JinkoSolar Holding (JKS 4.30%) will release its quarterly report on Monday, and the Chinese solar company has made a spectacular rebound in recent months. But even as the solar industry in China starts to get on stronger footing, JinkoSolar still has to make sure it stays ahead of rivals Trina Solar (NYSE: TSL) and Yingli Green Energy (NYSE: YGE), in order to be a long-term survivor in the space.

JinkoSolar has gone through an extremely rough period for Chinese solar companies, as extremely low margins jeopardized the entire industry. Thanks to massive investment programs from the Chinese government and recovering demand in foreign markets like Japan, though, many solar players in China have bounced back from their worst levels. In the ensuing race back to viability, will JinkoSolar make it to the finish line? Let's take an early look at what's been happening with JinkoSolar Holding over the past quarter, and what we're likely to see in its report.

Stats on JinkoSolar

Analyst EPS Estimate

$0.45

Year-Ago EPS

($0.39)

Revenue Estimate

$302.22 million

Change From Year-Ago Revenue

37%

Earnings Beats in Past 4 Quarters

3

Source: Yahoo! Finance.

Can JinkoSolar earnings stay positive?
Analysts have gotten a lot more positive about the near-term prospects for JinkoSolar earnings lately, boosting third-quarter estimates by $0.10 per share, and quintupling full-year earnings projections. The stock has soared, climbing more than 105% since mid-August.

JinkoSolar brought strong momentum into the quarter, with its second-quarter results showing a nearly 45% rise in solar-module shipments that helped boost revenue by 52%. JinkoSolar said it benefited from a rush among European buyers to avoid threatened tariffs, but that even with a trade agreement in place, the company expects a jump in full-year module shipments of 200 to 300 megawatts. Those results put JinkoSolar in an enviably profitable position compared to Trina Solar and Yingli Green Energy, both of which had suffered losses.

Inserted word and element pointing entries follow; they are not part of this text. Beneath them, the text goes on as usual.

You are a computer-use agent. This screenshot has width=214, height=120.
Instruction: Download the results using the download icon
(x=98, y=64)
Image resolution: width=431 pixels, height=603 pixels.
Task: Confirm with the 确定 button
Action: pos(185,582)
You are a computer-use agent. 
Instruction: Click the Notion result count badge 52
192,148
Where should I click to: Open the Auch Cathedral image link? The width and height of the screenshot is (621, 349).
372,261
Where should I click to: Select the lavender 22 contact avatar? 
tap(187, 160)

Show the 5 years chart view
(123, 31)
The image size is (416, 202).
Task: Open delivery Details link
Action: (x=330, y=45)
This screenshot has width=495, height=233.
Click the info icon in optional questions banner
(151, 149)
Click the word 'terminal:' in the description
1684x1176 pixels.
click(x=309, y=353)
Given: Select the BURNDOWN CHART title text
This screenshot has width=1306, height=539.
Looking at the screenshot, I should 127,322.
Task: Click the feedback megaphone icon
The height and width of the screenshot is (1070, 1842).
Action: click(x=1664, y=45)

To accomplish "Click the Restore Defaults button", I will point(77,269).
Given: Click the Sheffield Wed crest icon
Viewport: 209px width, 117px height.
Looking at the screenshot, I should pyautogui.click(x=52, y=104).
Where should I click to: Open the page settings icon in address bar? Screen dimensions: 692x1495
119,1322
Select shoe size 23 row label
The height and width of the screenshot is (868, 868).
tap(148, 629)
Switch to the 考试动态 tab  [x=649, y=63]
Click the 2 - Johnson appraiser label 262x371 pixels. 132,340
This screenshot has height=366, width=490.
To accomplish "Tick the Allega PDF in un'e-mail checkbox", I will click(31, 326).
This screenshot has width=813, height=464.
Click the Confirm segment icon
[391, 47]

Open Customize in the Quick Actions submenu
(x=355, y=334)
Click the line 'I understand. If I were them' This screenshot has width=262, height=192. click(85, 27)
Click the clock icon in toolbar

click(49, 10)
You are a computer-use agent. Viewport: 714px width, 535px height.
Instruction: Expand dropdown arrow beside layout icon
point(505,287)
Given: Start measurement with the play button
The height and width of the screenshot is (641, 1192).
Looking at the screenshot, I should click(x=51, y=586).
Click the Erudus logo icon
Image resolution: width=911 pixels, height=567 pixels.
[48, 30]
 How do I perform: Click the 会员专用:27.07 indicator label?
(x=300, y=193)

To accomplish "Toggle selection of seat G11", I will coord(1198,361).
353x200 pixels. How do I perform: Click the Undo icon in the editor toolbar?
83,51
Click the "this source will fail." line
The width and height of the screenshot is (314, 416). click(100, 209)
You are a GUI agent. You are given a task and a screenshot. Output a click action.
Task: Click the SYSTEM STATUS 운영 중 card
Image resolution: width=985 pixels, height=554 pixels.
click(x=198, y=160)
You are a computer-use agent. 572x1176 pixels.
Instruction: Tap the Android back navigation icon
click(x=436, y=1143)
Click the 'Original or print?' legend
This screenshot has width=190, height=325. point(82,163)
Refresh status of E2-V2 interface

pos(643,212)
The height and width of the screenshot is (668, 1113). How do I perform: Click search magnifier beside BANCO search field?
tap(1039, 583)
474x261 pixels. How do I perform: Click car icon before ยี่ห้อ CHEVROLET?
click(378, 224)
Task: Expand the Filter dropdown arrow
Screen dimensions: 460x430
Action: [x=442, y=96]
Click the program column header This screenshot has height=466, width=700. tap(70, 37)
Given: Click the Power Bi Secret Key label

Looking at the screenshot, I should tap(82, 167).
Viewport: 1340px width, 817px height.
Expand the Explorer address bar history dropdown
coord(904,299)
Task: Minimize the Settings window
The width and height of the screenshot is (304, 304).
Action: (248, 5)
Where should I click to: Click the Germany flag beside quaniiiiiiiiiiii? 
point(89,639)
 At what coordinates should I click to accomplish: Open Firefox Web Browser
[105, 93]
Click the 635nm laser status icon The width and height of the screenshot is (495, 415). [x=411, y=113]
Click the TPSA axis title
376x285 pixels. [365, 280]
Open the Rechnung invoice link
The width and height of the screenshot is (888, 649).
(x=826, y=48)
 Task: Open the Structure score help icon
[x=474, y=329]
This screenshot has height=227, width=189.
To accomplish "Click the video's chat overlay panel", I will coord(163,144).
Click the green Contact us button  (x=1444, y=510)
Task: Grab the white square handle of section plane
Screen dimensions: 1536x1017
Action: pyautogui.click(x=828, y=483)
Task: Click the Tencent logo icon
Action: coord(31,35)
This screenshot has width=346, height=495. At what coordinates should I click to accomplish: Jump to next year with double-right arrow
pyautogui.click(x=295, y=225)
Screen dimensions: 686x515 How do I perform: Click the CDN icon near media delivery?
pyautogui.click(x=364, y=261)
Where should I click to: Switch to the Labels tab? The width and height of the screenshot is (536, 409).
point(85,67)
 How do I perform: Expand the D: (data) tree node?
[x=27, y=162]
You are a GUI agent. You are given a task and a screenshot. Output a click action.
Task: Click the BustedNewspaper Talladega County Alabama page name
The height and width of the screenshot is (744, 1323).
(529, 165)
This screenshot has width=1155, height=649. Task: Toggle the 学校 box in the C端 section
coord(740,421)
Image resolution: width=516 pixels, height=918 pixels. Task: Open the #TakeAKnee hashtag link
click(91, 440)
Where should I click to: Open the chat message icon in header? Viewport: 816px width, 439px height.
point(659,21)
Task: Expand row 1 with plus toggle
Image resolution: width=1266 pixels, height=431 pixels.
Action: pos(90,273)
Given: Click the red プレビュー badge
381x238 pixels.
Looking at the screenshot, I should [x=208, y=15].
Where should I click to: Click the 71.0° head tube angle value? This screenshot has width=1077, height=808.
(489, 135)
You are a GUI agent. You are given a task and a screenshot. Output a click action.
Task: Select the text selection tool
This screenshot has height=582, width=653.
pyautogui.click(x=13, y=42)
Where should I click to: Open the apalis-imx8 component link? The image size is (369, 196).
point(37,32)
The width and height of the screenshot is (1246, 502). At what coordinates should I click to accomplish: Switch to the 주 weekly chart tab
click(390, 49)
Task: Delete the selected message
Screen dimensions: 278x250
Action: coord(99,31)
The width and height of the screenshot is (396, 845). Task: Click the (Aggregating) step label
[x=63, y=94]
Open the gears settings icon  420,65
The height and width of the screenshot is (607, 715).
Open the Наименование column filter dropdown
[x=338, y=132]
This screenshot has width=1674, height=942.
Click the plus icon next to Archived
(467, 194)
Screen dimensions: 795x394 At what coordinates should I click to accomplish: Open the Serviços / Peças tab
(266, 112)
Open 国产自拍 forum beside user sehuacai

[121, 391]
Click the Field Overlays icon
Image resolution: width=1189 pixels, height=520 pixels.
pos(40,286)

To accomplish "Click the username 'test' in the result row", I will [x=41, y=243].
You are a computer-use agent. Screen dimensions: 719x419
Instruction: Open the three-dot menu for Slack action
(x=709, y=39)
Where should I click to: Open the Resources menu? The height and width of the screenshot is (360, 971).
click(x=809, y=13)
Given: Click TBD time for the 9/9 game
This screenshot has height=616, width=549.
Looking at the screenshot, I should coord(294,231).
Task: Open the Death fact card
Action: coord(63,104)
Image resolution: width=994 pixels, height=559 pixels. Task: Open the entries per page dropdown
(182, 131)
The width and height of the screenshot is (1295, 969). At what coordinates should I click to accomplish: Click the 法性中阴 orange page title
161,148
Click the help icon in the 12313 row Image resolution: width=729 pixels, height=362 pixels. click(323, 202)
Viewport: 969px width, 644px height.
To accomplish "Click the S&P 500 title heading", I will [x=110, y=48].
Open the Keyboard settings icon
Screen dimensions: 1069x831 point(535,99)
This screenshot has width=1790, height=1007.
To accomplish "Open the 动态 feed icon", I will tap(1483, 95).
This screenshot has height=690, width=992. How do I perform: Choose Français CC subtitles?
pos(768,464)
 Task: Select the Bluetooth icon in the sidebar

JinkoSolar's healthy financials have given it the ability to look for potential new markets. Last month, the company said it would work with a U.K.-based solar utility-project developer to provide panels for a new solar farm in England. Yet, JinkoSolar has also avoided the trap of relying too much on Europe, as doing so has hurt Trina's and Yingli's margins, and arguably kept them from reaching profitability. JinkoSolar received certification from a key Japanese solar player, and its presence in the high-margin Japanese market could help boost its business there even further, as well.

The key to JinkoSolar's continued success is to make sure it never has to deal with the debt woes that some of its competitors face. Yingli Green Energy has nearly $3 billion in debt, and with fellow Chinese peers Suntech Power and LDK Solar missing debt payments at various times this year, prospects for heavily indebted Chinese solar companies look grim. Trina, meanwhile, has done a good job of paying down debt, and could become profitable in the near future.

In the JinkoSolar earnings report, make sure to see if the company can keep boosting its profits and take a more commanding lead in the Chinese solar industry. In a nation of winners and losers, JinkoSolar looks poised to rise to the top of the list of solar companies in China.